Москва, декабрь 1972 года.

За 27 лет до описываемых событий

      В тот день Антон сдал последний зачет и решил поехать на Таганку. Изрядно надоело керосинить – по поводу или без повода – в общаге или идти в ресторан. Театр в одиночестве будет в самый раз.
      Около шести он вышел из метро «Таганская-кольцевая». Сразу у выхода у него спросили лишний билетик. Антон грустно покачал головой. Скоро он присоединится к этой толпе страждущих.
      Уже стемнело. Театр, лучший в Москве, Мекка всей либеральной интеллигенции, выглядел скромно, словно киношка в провинциальном городе. Вдоль окон касс висели, будто прокламации, прямоугольные афиши. Стояла оттепель. Площадка перед театром была темна, ее освещали лишь пара редких фонарей да свет, падающий из окон касс. По Большой Коммунистической, уходящей мимо театра вниз, к высотке на Котельнической, проезжали редкие машины. Из-под колес выстреливало снежной жижей.
      Антон посмотрел афишу. (Где-нибудь в другом месте о репертуаре театра узнать было невозможно.) Сегодня давали «Антимиры». Кайф! «Антимиры» он еще не видел. Стихи Вознесенского, а занята вся труппа, в том числе Филатов, Золотухин, Славина, Демидова и, конечно, Высоцкий.
      Антон не разделял всеобщего восторга толпы перед Высоцким-бардом. Все эти плебейские тексты – «А потом как могла – родила…» – его коробили. Но Высоцкого-актера Антон обожал. Недавно ему посчастливилось вот так же, наудачу, приехать к премьерному «Гамлету», о котором говорила вся Москва. Удалось успешно «аскануть» лишний билетик и попасть в крохотный зал.
      И спектакль, и Высоцкий его потрясли. Гамлет в джинсах, грубом свитере, с гитарой… А какая мощь исходила от него, какая сила, какой магнетизм!.. Антон вместе с залом хлопал тогда минут десять, отбил себе все ладоши.
      На узкой площадке перед театром уже крутилось несколько «стрелков». Трудно поверить, но тогда – при том что ни одно место в театре ни на один спектакль не оставалось свободным – рядом с Таганкой не было перекупщиков-спекулянтов.
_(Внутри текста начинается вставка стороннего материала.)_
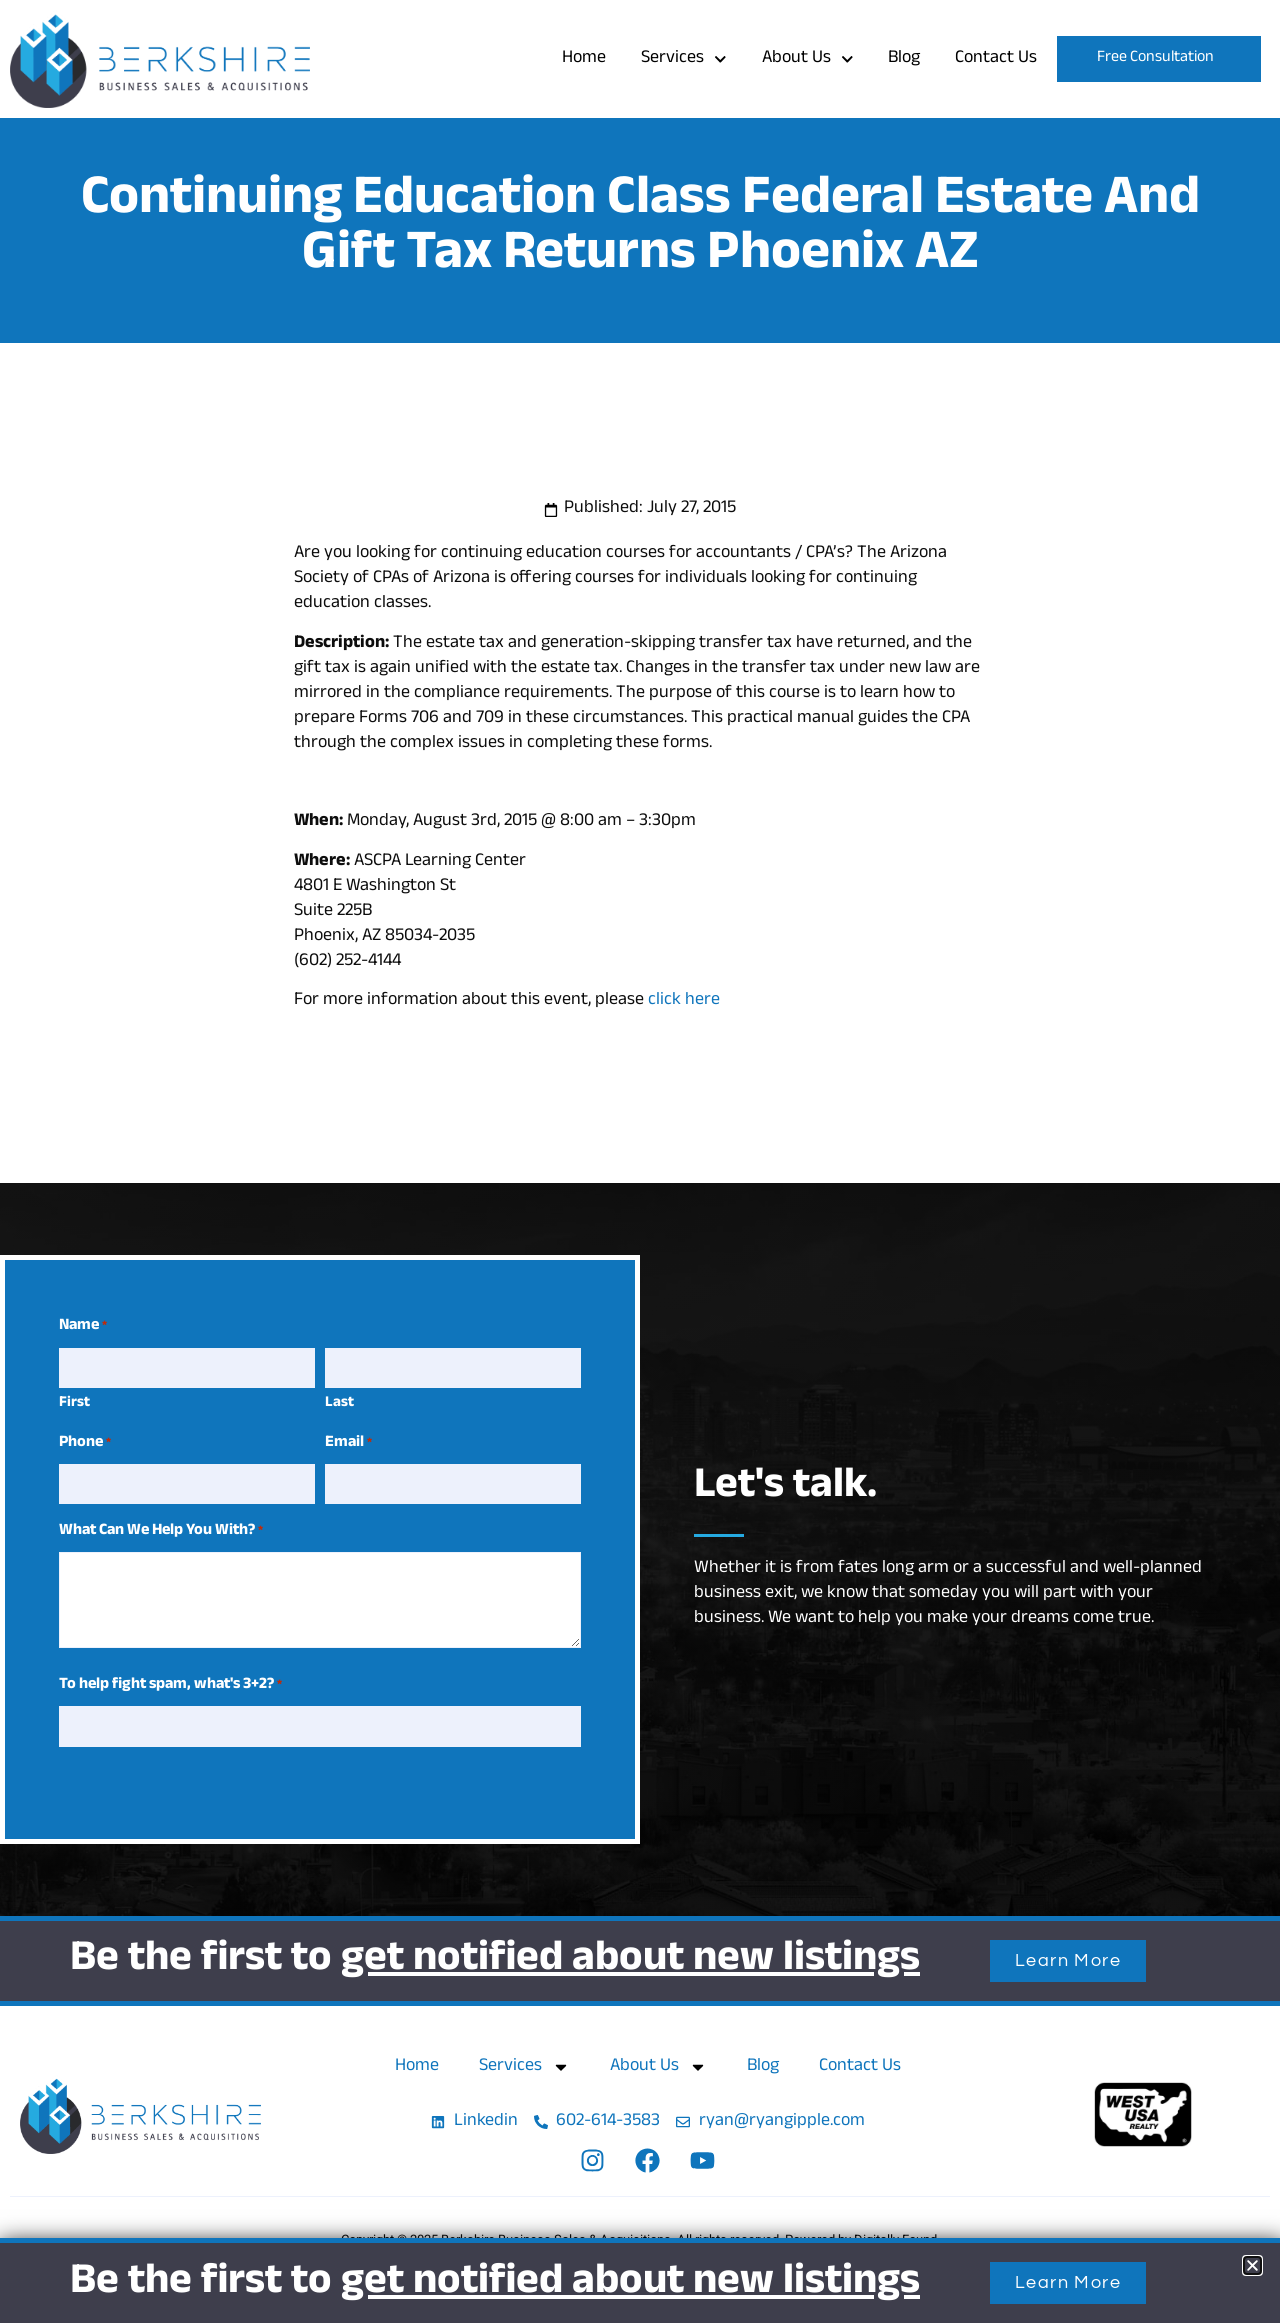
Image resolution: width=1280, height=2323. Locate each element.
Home (584, 59)
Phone (85, 1444)
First (74, 1403)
Перед спектаклем в кассах выбрасывали жалкие остатки брони, на улице продавали редкие «лишние билетики», и ни разу Антон не видел – а на Таганке посмотрел он практически все спектакли, – чтобы за «лишние» брали хоть рубль сверху.
      «Хороший бизнес, – мимоходом подумал Антон, – скупать билеты, потом продавать их втридорога. Да очень уж опасный. Все время на виду. Любой дружинник может из-за одного наваренного рубля повязать, и… Посадить-то, может, и не посадят, а вот из института и из комсомола турнут точно». Антон отогнал эти мысли.
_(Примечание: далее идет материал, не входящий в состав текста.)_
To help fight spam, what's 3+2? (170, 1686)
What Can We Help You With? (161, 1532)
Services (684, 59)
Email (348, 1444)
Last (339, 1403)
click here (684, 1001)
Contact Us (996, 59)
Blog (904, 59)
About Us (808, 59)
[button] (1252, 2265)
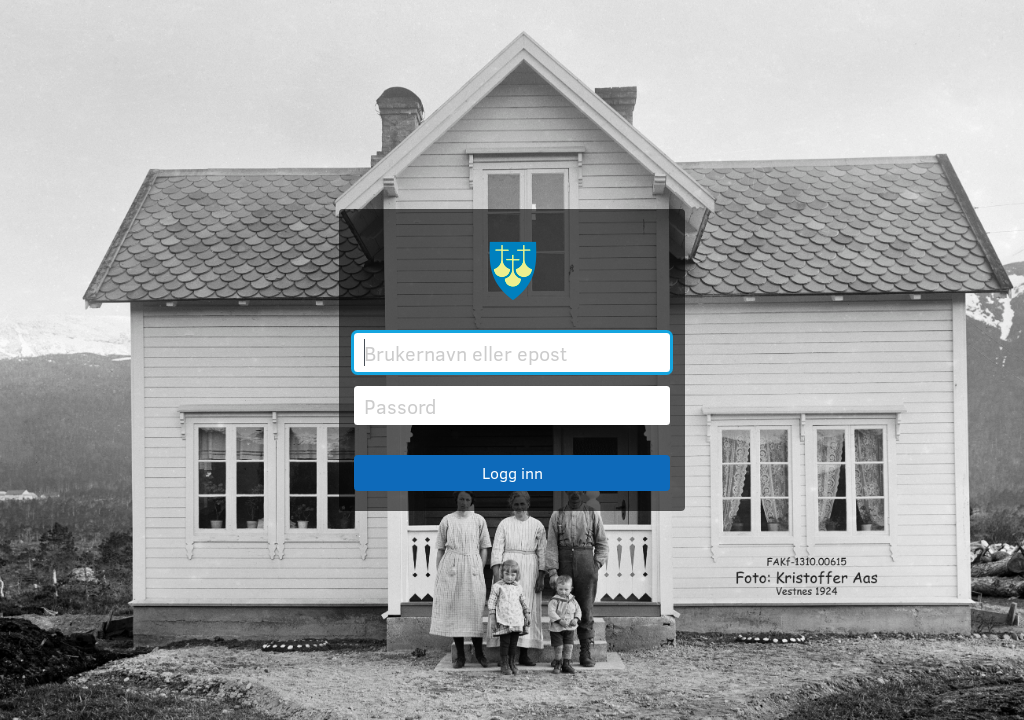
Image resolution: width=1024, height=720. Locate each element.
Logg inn (512, 472)
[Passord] (512, 405)
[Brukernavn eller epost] (512, 352)
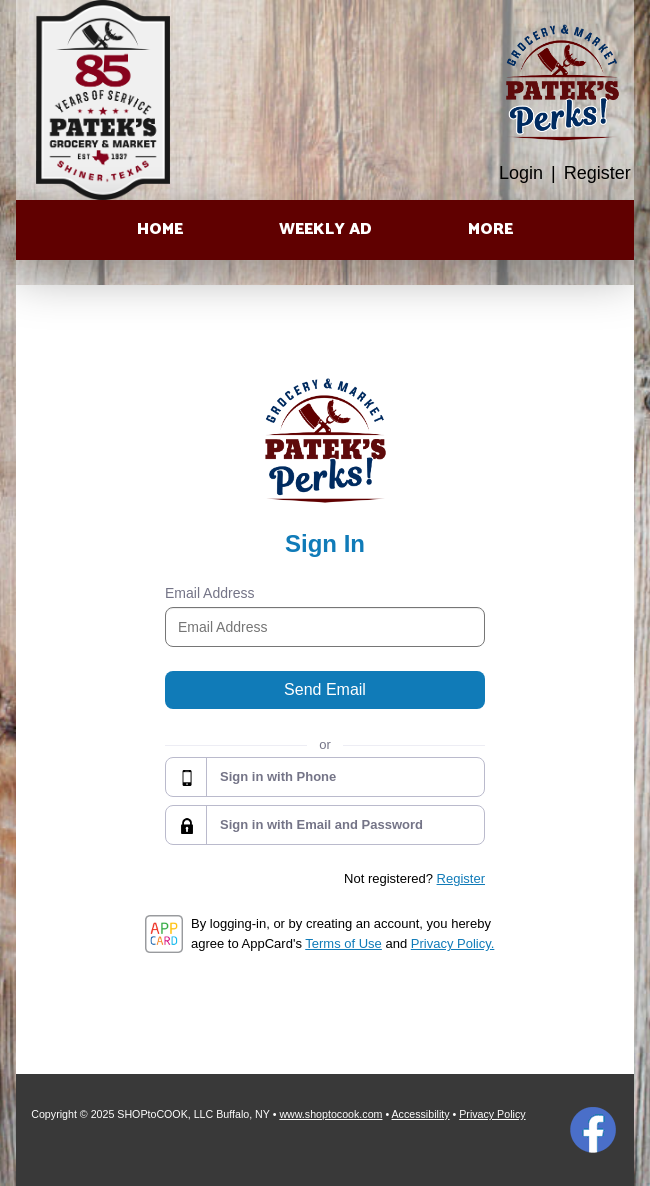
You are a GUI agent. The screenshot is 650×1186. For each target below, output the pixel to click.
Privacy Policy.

      Было уже четверть седьмого, и он занял свою излюбленную позицию чуть левее от входа. Странно, но при том ажиотаже, что царил вокруг Таганки, еще не было случая, чтобы он не стрельнул лишний билет. Он разбирался в людях, умел мгновенно оценить , чтоза зритель идет от метро ему навстречу. Понапрасну народ не дергал, «бил уверенно, наверняка», когда видел, нюхом каким-то чувствовал: вот идет человек, у которого билет может быть. Подскакивал к нему первым, спрашивал, быстро, без сдачи, расплачивался. Когда налетала толпа конкурентов, заветный зеленоватый прямоугольник уже лежал у Антона во внутреннем кармане.
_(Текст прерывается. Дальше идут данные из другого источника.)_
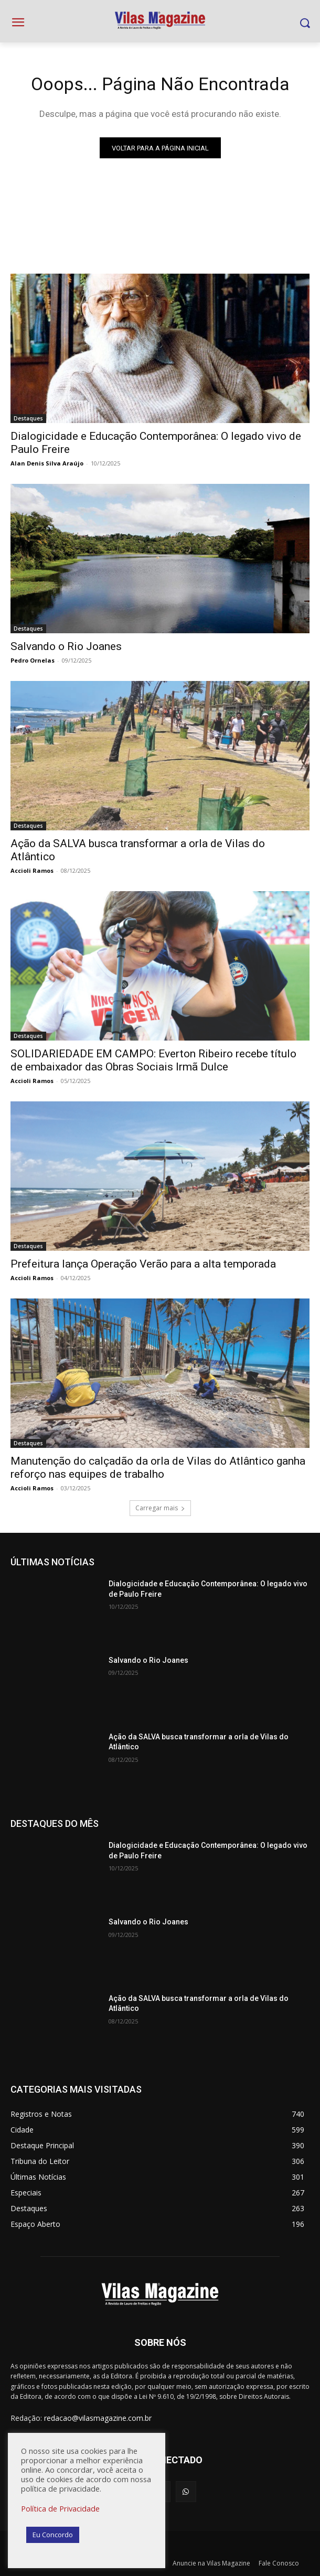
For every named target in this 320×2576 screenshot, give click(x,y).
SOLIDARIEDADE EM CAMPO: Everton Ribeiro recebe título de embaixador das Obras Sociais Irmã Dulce (153, 1060)
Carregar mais (160, 1507)
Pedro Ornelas (32, 660)
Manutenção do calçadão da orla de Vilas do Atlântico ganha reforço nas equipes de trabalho (157, 1467)
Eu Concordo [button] (53, 2534)
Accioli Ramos (32, 870)
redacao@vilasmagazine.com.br (98, 2418)
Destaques (28, 418)
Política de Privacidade (60, 2508)
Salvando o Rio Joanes (66, 646)
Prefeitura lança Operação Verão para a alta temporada (143, 1264)
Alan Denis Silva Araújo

      Выглядел он к тому же весьма презентабельно. Да такому парню продать билетик – самому себе удовольствие доставить. Высокий, голубоглазый, с бархатным голосом. Болгарская дубленка, под ней, хоть «лейбла» и не видно, угадываются явно фирменные джинсы.
      Особенно часто он стрелял билетик у грустных – кавалер не пришел! – молодых особ. Зачастую тут же, в театре, и завязывалось перспективное знакомство.
      Начинать стрелять было еще рановато, от метро шли такие же «аскачи» да редкие зрители, и Антон исподволь оглядел конкурентов. Рядом с ним стояли две девушки. Одну, толстуху, Антон отмел в качестве возможного кадра сразу же, а вторая, маленькая, крепенькая, была очень симпатична. Голубые глазки, ямочки на щеках. В ней чувствовались ум и воля. Антон посмотрел на нее долгим взглядом. Она ответила на его взгляд, смутилась, отвернулась. Он почувствовал, что тоже понравился ей. Электрическая искра, столь любимая в старых романах, казалось, проскочила между ними. Предчувствие любви, частое в юные годы, шевельнулось у него в груди. Словно сердце, прежде чем снова забиться ровно, несколько раз дало перебои.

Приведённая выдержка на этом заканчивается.